October 18 - The Utah Supreme Court overturned an injunction that had barred almost 500 people that Weber County claims are members of a lumpen organization known as the Ogden Trece from associating with each other. Members were banned from driving, standing, walking, sitting, gathering or in any way appearing together anywhere in a 25-square-mile area that covered most of the city of Ogden. It also imposed a curfew between 11pm and 5am for these folks. This ban has been in place since 2010.

The Supreme Court threw out the injunction on a legal technicality, because the county failed to properly serve summons to members of the organization. The county posted notices on a Utah legal notices website and in the Ogden Standard Examiner, a local newspaper. The court found this to be insufficient notice. Members of the organization also challenged the constitutionality of the injunction in denying their right to associate, but the Court did not rule on this challenge.

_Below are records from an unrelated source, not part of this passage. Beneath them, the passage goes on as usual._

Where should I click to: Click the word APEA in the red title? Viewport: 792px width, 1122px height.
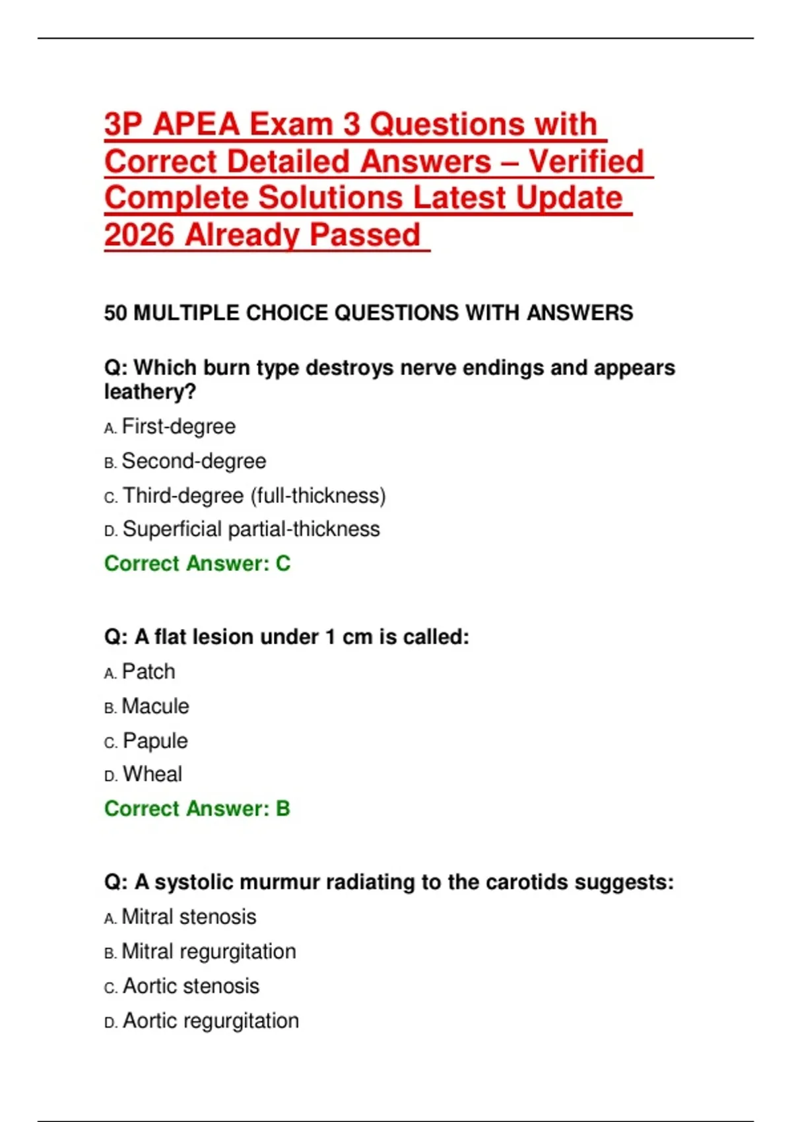[196, 125]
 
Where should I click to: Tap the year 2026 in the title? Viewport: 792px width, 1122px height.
[139, 235]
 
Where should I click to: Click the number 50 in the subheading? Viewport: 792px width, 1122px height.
[115, 313]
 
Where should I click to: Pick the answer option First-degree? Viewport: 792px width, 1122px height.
[178, 427]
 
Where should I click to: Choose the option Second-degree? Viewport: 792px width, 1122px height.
[194, 461]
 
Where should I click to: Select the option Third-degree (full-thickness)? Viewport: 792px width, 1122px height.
[254, 496]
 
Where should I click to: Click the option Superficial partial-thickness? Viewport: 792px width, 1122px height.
[251, 529]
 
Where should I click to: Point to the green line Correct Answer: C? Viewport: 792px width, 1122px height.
[197, 564]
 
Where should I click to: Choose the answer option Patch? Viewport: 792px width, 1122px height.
[148, 672]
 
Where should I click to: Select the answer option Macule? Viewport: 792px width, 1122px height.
[156, 707]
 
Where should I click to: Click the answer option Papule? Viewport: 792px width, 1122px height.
[155, 741]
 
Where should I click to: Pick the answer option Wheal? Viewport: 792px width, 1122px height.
[152, 774]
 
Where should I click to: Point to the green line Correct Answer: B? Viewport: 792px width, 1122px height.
[197, 809]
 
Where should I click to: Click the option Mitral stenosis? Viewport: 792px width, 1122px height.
[189, 917]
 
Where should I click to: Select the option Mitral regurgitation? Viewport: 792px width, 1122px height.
[209, 952]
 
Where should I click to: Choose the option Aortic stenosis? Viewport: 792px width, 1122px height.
[191, 987]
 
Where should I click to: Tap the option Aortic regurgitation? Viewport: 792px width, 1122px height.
[211, 1021]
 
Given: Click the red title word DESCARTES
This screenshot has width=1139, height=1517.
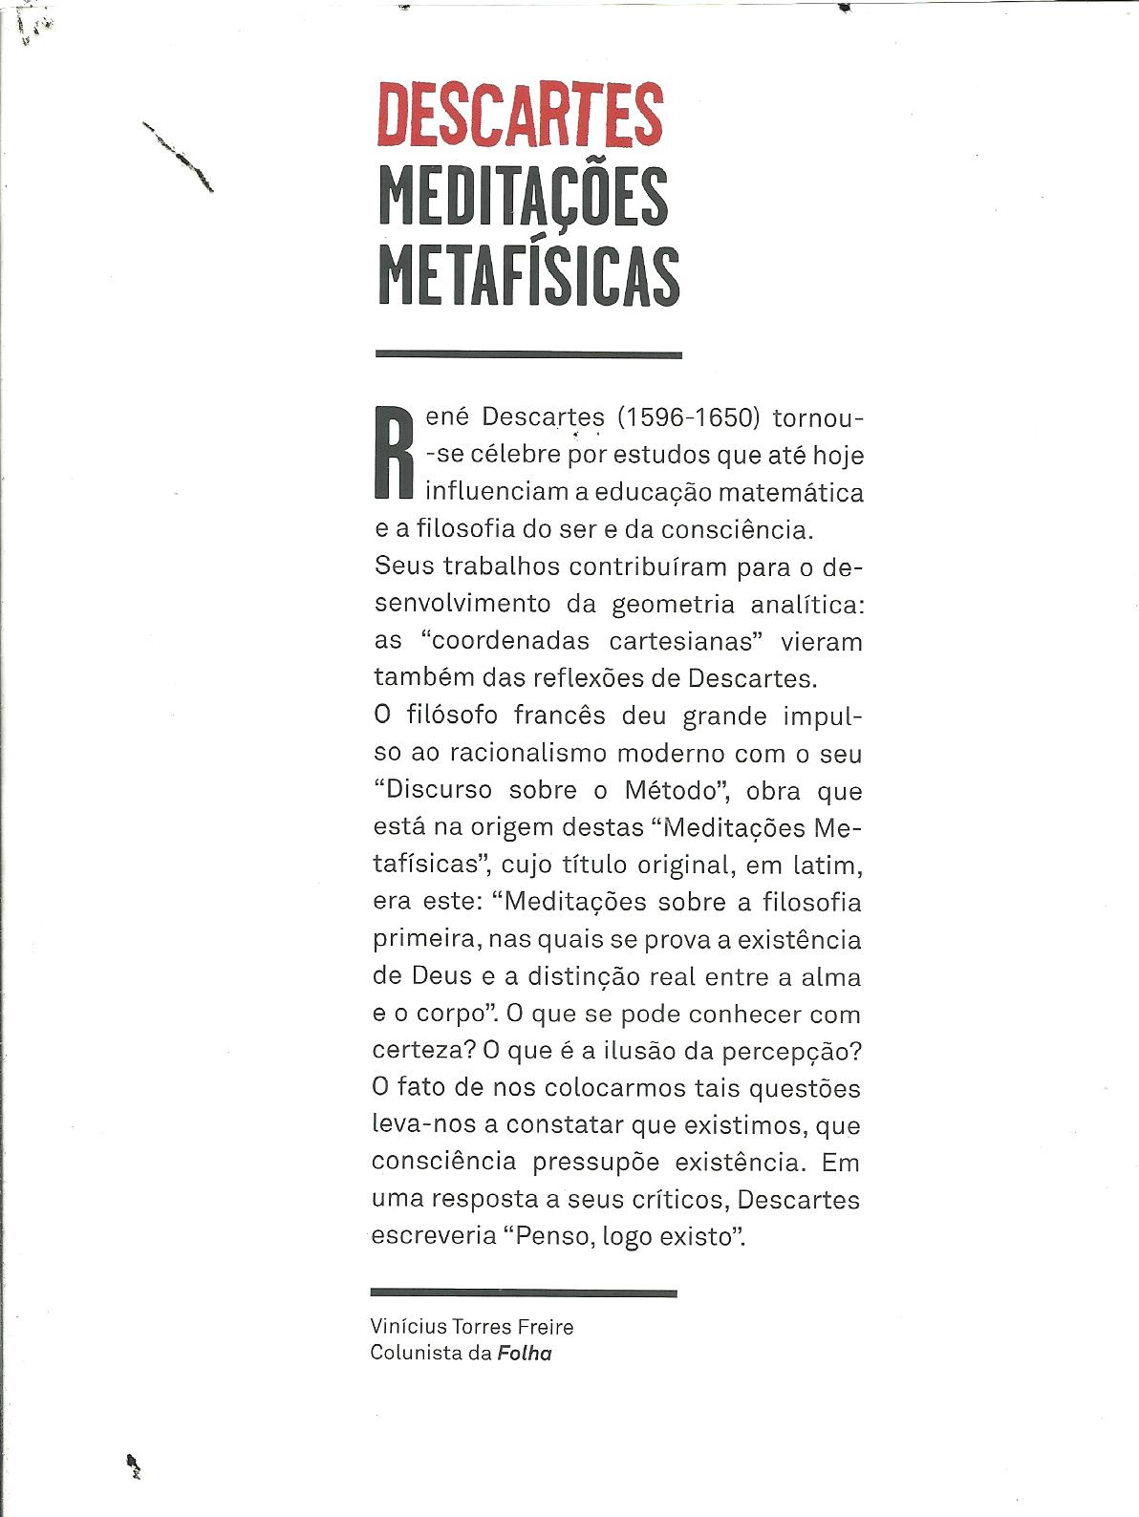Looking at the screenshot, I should click(520, 116).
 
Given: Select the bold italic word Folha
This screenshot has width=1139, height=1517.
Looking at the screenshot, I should click(525, 1353).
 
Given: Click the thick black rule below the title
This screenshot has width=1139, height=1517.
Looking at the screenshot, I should click(528, 354).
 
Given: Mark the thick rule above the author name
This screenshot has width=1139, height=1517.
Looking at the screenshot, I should click(524, 1293).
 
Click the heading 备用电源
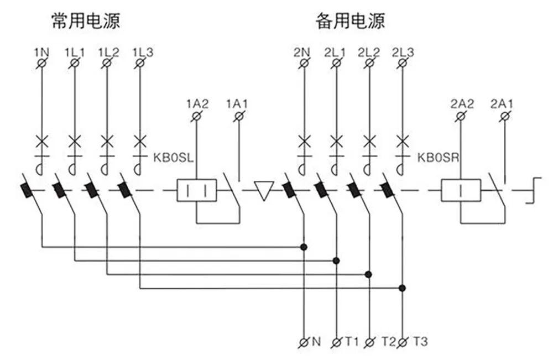click(350, 21)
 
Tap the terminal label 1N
click(41, 53)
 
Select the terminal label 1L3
click(143, 53)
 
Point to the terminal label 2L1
click(335, 53)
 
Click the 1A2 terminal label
click(197, 103)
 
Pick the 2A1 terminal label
click(502, 103)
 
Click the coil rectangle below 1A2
click(197, 191)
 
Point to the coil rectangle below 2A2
click(461, 191)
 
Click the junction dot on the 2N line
click(303, 246)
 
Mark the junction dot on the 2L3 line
click(403, 288)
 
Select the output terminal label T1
click(352, 342)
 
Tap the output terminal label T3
click(420, 342)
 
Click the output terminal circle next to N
click(304, 342)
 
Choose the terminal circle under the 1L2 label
click(107, 64)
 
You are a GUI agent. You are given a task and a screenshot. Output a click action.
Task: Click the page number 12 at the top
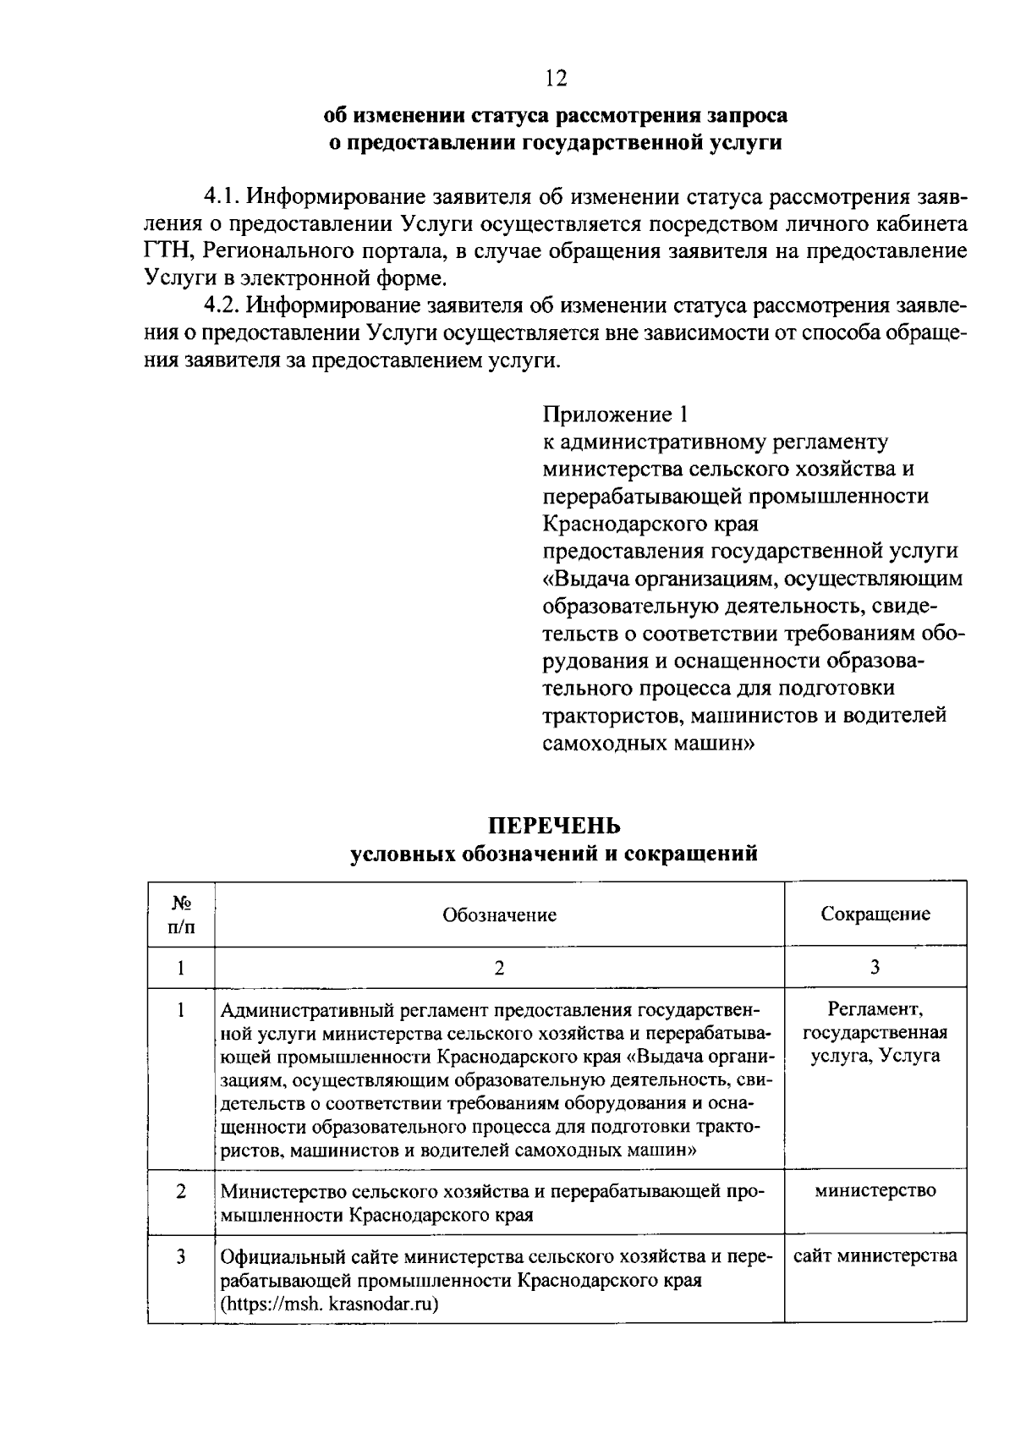554,79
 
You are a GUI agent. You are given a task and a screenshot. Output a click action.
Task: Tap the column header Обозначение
499,914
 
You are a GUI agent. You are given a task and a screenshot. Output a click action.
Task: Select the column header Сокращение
875,914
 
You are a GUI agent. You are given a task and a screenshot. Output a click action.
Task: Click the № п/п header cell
181,914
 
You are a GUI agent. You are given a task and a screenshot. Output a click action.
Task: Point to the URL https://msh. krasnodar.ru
329,1304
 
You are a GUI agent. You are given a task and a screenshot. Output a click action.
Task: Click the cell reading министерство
875,1190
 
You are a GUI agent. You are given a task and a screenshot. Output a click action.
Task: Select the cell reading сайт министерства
875,1255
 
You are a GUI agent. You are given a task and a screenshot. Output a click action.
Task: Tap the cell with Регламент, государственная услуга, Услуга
875,1032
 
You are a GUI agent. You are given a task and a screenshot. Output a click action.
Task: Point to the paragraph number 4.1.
222,198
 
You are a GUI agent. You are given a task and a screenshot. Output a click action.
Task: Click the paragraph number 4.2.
222,306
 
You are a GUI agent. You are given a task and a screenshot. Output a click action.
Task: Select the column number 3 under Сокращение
875,967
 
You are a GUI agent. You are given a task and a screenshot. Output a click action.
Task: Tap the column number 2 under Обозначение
499,968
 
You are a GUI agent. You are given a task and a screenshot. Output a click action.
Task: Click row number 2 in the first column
181,1191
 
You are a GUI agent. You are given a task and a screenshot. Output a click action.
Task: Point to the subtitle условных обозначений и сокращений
554,854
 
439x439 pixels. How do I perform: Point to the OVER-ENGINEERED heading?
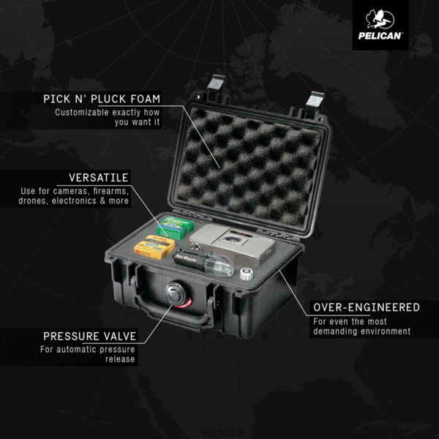tap(365, 307)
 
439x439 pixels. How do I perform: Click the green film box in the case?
tap(175, 230)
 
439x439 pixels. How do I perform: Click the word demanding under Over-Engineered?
tap(336, 331)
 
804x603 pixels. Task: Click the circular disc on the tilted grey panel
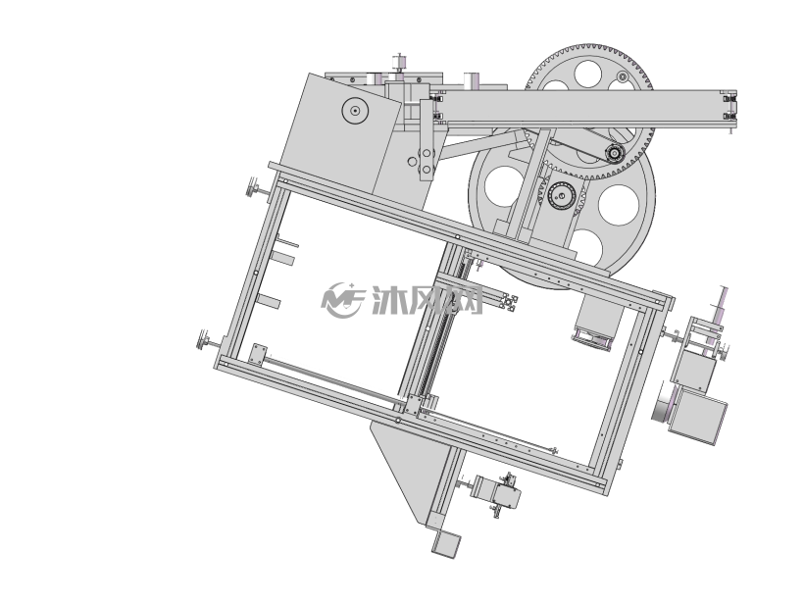tap(355, 110)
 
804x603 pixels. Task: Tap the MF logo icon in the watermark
tap(342, 300)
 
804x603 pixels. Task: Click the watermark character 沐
tap(389, 300)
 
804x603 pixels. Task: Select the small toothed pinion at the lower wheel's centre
tap(562, 195)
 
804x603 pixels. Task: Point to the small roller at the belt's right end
tap(614, 152)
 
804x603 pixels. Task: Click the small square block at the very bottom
tap(446, 544)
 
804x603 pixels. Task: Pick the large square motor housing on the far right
tap(697, 416)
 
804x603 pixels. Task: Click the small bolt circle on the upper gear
tap(623, 76)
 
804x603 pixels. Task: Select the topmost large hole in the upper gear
tap(587, 74)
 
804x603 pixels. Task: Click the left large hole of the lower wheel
tap(503, 186)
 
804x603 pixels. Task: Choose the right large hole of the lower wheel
tap(619, 205)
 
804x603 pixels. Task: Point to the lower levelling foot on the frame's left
tap(209, 341)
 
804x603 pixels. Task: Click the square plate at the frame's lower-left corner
tap(258, 355)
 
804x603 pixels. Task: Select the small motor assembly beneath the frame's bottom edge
tap(496, 494)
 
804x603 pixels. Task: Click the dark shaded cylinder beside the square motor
tap(662, 406)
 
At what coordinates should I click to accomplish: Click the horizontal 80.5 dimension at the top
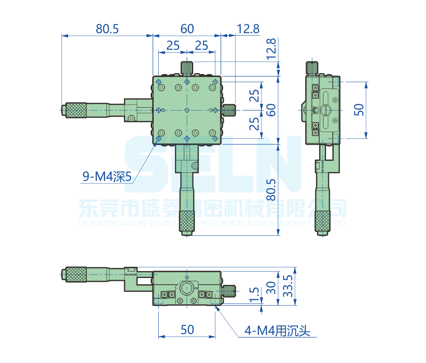point(107,29)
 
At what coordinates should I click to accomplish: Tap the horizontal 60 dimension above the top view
point(187,29)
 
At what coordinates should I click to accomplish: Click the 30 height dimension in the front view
point(272,288)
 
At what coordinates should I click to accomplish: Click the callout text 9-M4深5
point(107,177)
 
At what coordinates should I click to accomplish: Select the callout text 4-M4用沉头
point(277,330)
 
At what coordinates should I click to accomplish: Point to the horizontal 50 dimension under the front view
point(187,329)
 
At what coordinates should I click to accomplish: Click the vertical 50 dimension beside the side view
point(360,110)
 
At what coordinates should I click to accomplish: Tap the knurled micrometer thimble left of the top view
point(76,110)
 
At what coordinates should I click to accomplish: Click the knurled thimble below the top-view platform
point(187,220)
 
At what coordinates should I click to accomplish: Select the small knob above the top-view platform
point(187,67)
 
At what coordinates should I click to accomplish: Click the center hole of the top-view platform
point(187,110)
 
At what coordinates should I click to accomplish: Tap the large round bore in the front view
point(187,288)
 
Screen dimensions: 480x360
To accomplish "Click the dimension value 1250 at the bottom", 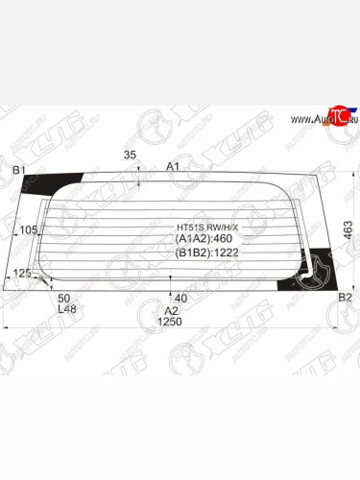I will pos(170,322).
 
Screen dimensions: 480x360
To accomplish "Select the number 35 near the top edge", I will pos(131,156).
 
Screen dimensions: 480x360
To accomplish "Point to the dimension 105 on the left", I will pos(30,229).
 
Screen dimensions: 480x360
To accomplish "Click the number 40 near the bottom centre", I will pos(180,299).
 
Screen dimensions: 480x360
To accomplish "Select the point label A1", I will pos(174,167).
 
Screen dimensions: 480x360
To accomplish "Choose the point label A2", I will pos(171,310).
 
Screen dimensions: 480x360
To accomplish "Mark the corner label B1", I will pos(18,171).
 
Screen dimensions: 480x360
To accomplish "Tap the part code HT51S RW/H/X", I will pos(201,227).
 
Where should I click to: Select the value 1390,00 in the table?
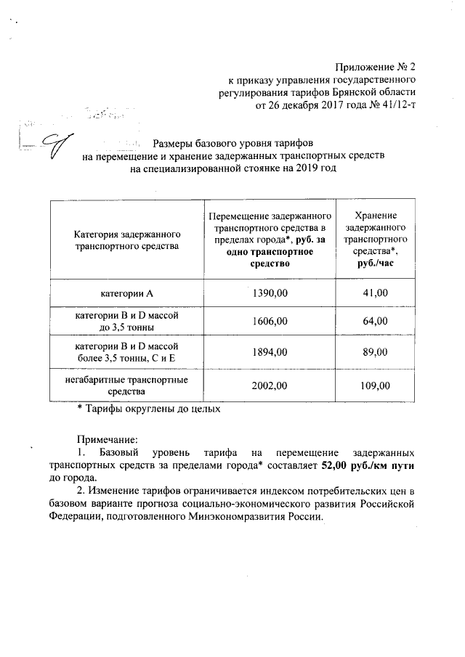(270, 293)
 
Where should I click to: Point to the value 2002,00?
(270, 385)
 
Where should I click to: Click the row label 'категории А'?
(127, 293)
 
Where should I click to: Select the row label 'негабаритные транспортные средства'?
(127, 385)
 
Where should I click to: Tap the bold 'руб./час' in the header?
(375, 264)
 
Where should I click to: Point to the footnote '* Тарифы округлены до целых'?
(148, 409)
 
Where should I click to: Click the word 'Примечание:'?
(107, 438)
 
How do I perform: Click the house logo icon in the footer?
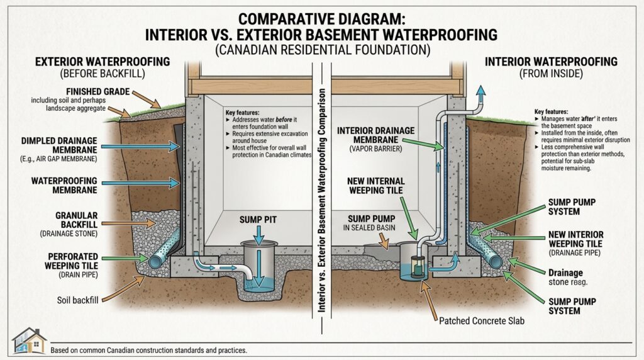click(x=29, y=340)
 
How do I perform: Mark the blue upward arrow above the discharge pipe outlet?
click(x=482, y=92)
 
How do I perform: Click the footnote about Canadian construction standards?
click(x=150, y=349)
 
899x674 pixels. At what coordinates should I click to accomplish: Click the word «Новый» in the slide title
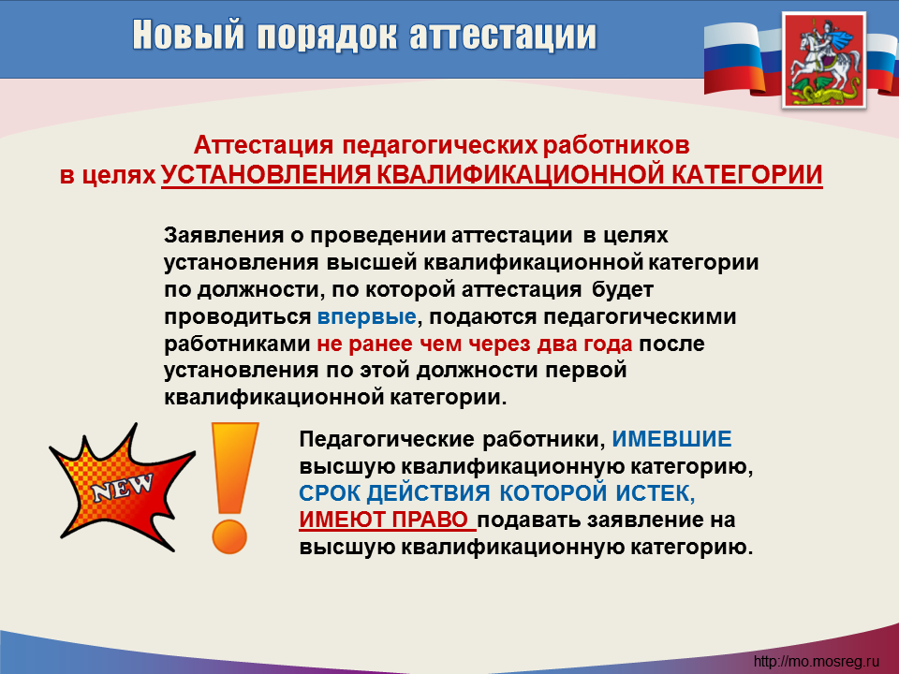188,35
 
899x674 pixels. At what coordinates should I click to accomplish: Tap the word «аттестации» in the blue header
503,37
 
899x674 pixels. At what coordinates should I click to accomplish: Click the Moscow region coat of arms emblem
824,60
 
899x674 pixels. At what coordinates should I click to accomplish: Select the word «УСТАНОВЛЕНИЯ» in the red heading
266,174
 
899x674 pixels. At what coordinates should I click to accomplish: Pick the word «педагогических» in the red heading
440,146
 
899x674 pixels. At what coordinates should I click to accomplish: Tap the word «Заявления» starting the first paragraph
224,235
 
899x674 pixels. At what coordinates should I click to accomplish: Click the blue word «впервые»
367,317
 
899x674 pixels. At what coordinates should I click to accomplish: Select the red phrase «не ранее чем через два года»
475,344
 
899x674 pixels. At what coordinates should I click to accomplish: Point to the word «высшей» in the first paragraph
372,262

The Deputy Attorney for Weber County made a case for the injunction: “Case loads on average going from 16 per month on something like graffiti down to four. So we can show a 75 percent drop in criminal street gang activity.” This is an interesting definition of “criminal street gang activity”: acts of graffiti.(1) Clearly the police and courts are determined to go after this lumpen organization, which they call a “public nuisance,” civil liberties and rights be damned.

We see a lot of parallels between validation in prison and identification as a member of a street organization in Ogden. According to the Ogden Gang Detective Anthony Powers, the police keep a “gang database” to document who belongs to a street organization. There are eight possible criteria, and anyone meeting two of them is entered in the database. A musician in a group that includes people believed to be Ogden Trece members was included in the injunction because he has been seen around with these folks.(2)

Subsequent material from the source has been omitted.